Let’s not drop the ball on this.
Petty Officer 1st Class Charles Applin
Yokosuka Naval Base, Japan
Foreign policy hurts the dollar
The Jan. 11 article “West’s penalties taking toll on Iran” states: “As the United States and European Union prepare steps designed to cut the oil revenue that is the Islamic Republic’s chief source of income, Iran has responded with threats of military retaliation, including warnings that it might close the Strait of Hormuz, a lifeline for oil and gas shipments from the Persian Gulf.” Did we shoot ourselves in the foot here?
This letter is about the economy and another self-inflicted dollar wound. We halted all Iranian oil sales to the U.S. and EU, but India and China are still buying oil from Iran — to the detriment of all holders of dollars. The dollar’s value is diminishing because, according to at least one report, it is no longer the reserve currency in which oil from Iran to India trades. That report says India now uses gold to buy oil. Imagine that! If this is true, it should not be too long for this idea to catch on elsewhere.

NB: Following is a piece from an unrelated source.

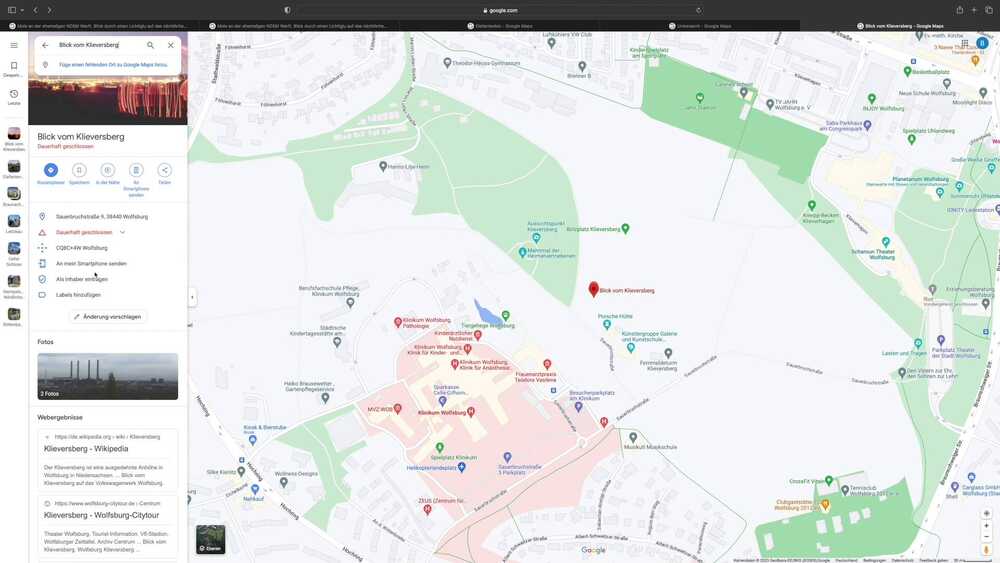Click the search field with 'Blick vom Klieversberg'

click(x=97, y=45)
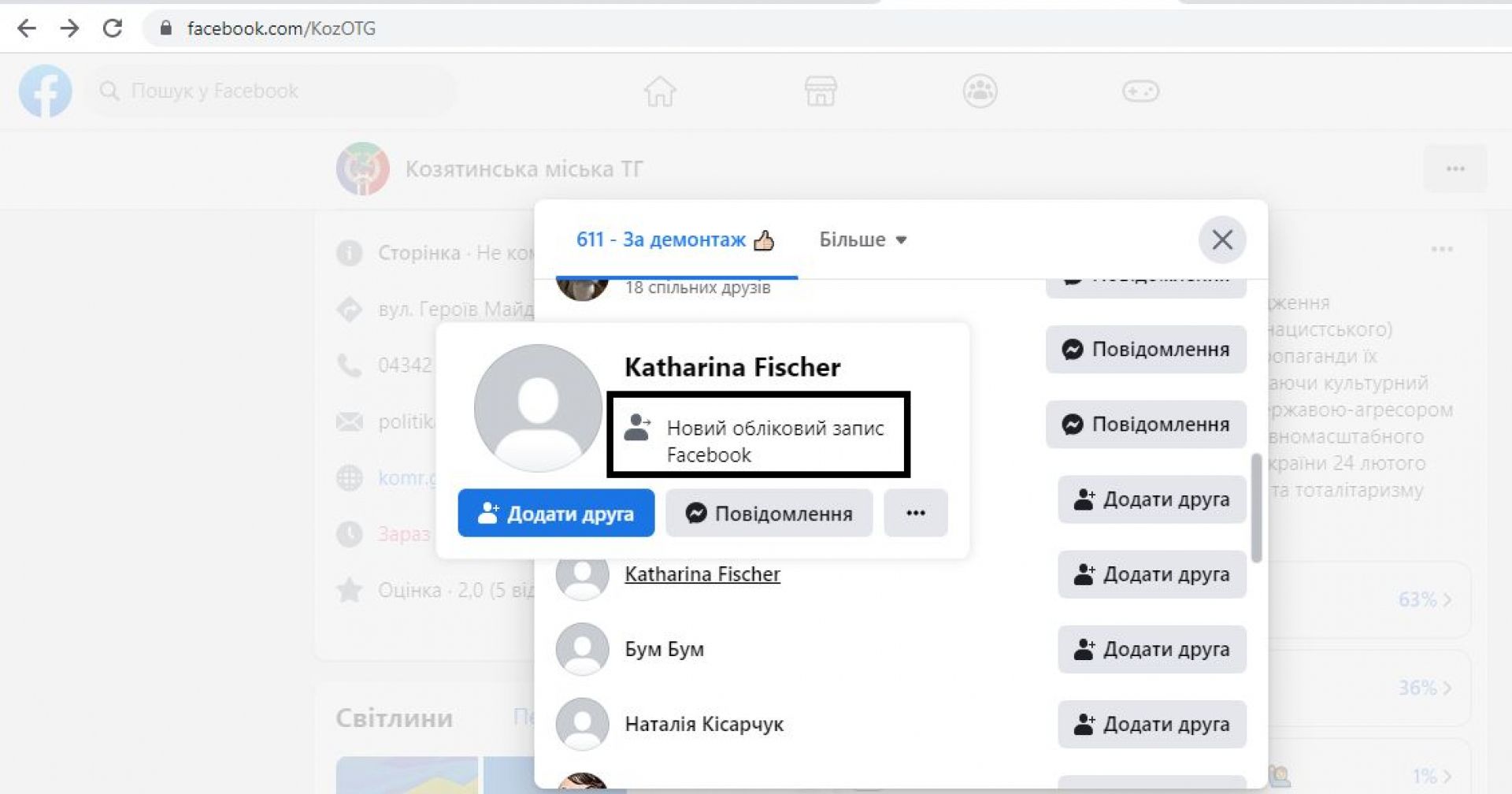
Task: Click the blue Додати друга button
Action: coord(556,514)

Our legislative and executive leaders in Washington take these steps, and consequently make our money less valuable. Our money is already weak enough without doing things that make it worse.
A total exodus from these Mideast wars is overdue. Israel, India, China and the U.S. have nuclear weapons. No one denies them these nuclear defense arsenals. The Obama administration and Congress, along with our ally Israel, endlessly try to keep Iran away from any such defense.
My concern is not with our ally — the Israelis say they can take care of themselves and that’s their business, not ours — but the U.S. needs leadership change. That’s just one reason why I am for any legislators who will end fighting, policing and “nation-building” all around the world.